In any case, we should add this ALTER pattern to regression tests and have document them in some form.
I will take another look later.
This all comes from fact that dynamic table relkind is 'm' (mat. view). I'm not entirely sure if this design is good. Although the implementation is undoubtedly simpler in this manner, it is at least perplexing that changing a dynamic table requires M.V. SQL syntax. Another case here:
reshke=# drop dynamic table tdd; DROP DYNAMIC TABLE reshke=# drop materialized view tdd ; DROP MATERIALIZED VIEW
Both succeeds.
Yes, it's a materialized view actually.
Dynamic Table is a an auto-refreshing materialized view
Dynamic Table have all operations from Materialized Views, and it must do. They are same as GPDB's external table and foreign table, if you have a try:
create external table ext1;
drop external table ext1;
drop foreign table ext1;
Both will succeed, external table is actually a foreign table.

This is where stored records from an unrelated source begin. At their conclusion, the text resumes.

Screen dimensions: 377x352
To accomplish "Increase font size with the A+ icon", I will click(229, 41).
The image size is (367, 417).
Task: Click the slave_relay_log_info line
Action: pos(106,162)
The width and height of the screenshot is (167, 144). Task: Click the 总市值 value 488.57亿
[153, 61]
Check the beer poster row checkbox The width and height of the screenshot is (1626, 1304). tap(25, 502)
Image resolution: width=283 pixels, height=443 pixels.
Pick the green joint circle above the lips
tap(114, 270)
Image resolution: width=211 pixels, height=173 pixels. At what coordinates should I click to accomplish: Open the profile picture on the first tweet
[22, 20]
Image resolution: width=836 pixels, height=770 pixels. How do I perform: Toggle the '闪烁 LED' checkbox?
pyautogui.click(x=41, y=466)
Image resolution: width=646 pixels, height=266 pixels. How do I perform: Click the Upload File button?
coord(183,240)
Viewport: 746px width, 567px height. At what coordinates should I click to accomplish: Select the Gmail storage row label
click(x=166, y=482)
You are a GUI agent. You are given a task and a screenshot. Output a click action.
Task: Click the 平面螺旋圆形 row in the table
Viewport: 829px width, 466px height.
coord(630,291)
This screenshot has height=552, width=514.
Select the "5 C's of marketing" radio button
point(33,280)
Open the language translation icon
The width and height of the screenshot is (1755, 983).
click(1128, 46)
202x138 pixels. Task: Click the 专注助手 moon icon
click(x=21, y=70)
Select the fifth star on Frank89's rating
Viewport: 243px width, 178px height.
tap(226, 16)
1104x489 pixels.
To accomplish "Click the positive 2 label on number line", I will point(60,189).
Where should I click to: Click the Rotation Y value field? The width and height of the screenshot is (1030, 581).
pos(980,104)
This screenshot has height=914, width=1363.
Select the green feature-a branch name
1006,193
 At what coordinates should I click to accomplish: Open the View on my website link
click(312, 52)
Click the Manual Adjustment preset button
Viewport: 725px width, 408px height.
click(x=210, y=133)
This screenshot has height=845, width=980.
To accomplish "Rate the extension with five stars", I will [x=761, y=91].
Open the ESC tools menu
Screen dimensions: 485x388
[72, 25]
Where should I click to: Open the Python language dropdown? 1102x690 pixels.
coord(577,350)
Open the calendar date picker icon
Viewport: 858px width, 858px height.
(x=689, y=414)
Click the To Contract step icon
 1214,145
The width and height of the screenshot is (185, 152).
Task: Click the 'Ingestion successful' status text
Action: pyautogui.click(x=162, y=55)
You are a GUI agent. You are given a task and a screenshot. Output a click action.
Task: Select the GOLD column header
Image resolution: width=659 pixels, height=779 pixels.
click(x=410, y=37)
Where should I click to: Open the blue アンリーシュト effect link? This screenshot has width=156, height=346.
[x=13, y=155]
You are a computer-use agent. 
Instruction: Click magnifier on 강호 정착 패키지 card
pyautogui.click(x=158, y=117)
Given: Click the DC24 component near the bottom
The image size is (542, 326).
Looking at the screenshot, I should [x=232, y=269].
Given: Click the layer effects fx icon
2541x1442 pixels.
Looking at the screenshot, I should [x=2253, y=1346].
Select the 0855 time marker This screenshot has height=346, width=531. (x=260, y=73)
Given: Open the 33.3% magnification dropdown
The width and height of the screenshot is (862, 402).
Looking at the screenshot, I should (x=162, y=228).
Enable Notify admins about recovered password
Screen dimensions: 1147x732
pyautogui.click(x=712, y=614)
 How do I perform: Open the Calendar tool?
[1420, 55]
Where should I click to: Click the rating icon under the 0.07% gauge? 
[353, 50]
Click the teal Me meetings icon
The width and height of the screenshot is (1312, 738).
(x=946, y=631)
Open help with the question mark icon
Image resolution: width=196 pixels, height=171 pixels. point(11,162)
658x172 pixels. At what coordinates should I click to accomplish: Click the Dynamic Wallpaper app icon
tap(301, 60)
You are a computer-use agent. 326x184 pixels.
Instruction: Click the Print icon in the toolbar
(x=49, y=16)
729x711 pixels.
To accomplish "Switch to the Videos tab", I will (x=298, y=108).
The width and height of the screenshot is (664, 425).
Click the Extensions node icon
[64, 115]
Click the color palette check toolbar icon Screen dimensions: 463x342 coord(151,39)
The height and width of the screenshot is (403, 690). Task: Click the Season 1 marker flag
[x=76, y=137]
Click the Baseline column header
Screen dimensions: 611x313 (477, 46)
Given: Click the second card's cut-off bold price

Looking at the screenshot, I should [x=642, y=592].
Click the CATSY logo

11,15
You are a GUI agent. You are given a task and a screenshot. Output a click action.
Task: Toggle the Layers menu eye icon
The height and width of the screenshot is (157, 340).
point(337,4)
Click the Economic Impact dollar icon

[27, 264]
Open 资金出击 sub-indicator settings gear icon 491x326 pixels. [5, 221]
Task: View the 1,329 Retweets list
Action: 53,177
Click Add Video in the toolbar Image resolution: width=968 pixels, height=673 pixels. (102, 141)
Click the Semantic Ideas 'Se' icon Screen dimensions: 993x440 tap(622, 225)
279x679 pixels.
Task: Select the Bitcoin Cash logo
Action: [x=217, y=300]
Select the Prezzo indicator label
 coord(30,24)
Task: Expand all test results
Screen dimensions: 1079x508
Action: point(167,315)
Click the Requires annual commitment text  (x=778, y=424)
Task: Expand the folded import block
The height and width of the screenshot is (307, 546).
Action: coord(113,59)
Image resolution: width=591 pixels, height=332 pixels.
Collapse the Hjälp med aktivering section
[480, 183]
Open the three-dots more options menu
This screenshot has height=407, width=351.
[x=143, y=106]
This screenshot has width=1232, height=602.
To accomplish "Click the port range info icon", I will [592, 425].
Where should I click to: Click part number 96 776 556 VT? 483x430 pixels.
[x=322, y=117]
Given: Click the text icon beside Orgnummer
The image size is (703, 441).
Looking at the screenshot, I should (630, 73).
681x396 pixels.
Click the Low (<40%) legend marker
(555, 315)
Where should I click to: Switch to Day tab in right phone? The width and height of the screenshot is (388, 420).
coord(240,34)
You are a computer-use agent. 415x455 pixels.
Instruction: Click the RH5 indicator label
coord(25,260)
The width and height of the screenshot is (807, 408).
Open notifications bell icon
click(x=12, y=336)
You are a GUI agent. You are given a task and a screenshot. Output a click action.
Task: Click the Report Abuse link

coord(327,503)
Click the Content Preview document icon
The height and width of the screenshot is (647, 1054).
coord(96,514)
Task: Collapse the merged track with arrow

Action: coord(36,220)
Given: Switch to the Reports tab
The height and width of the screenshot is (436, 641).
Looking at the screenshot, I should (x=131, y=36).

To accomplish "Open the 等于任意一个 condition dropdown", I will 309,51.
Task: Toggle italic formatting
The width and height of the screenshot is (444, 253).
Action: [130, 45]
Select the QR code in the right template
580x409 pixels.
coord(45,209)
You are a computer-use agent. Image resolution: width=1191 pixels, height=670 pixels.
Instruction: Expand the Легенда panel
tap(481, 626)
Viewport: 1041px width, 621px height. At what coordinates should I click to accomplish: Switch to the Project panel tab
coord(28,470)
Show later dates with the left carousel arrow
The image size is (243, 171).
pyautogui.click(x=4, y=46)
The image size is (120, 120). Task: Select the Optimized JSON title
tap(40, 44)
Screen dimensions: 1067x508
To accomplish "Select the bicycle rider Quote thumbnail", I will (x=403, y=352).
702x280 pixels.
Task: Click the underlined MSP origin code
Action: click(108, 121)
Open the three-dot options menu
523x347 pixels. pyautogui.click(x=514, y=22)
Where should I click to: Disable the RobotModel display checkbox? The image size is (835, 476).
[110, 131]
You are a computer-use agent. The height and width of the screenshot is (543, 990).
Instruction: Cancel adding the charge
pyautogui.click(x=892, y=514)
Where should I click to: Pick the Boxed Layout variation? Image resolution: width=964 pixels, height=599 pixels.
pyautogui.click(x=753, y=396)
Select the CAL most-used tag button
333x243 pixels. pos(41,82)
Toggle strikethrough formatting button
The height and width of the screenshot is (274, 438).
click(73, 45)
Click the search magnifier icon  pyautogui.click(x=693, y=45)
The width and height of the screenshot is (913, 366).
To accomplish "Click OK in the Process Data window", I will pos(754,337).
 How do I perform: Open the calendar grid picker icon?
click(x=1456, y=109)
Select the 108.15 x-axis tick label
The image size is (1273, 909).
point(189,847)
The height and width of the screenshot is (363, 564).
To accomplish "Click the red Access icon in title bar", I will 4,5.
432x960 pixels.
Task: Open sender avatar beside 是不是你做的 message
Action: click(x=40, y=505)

We provide gram sugar for that CREATE/DROP, but not all command or all message infos, if users want to use Materialized Views command, that's no problem.
Maybe we should create this relation as CREATE DYNAMIC MATERIALIZED VIEW not TABLE? This should fix a lot of SQL ambiguity problems.
We follow Snowflake, customers want to have Snowflake Dynamic Tables
in CBDB, better use the same word.
Please refer to Snowflake https://docs.snowflake.com/en/user-guide/dynamic-tables-intro and our discussion #706 for more details.
In any case, we should add this ALTER pattern to regression tests and have document them in some form.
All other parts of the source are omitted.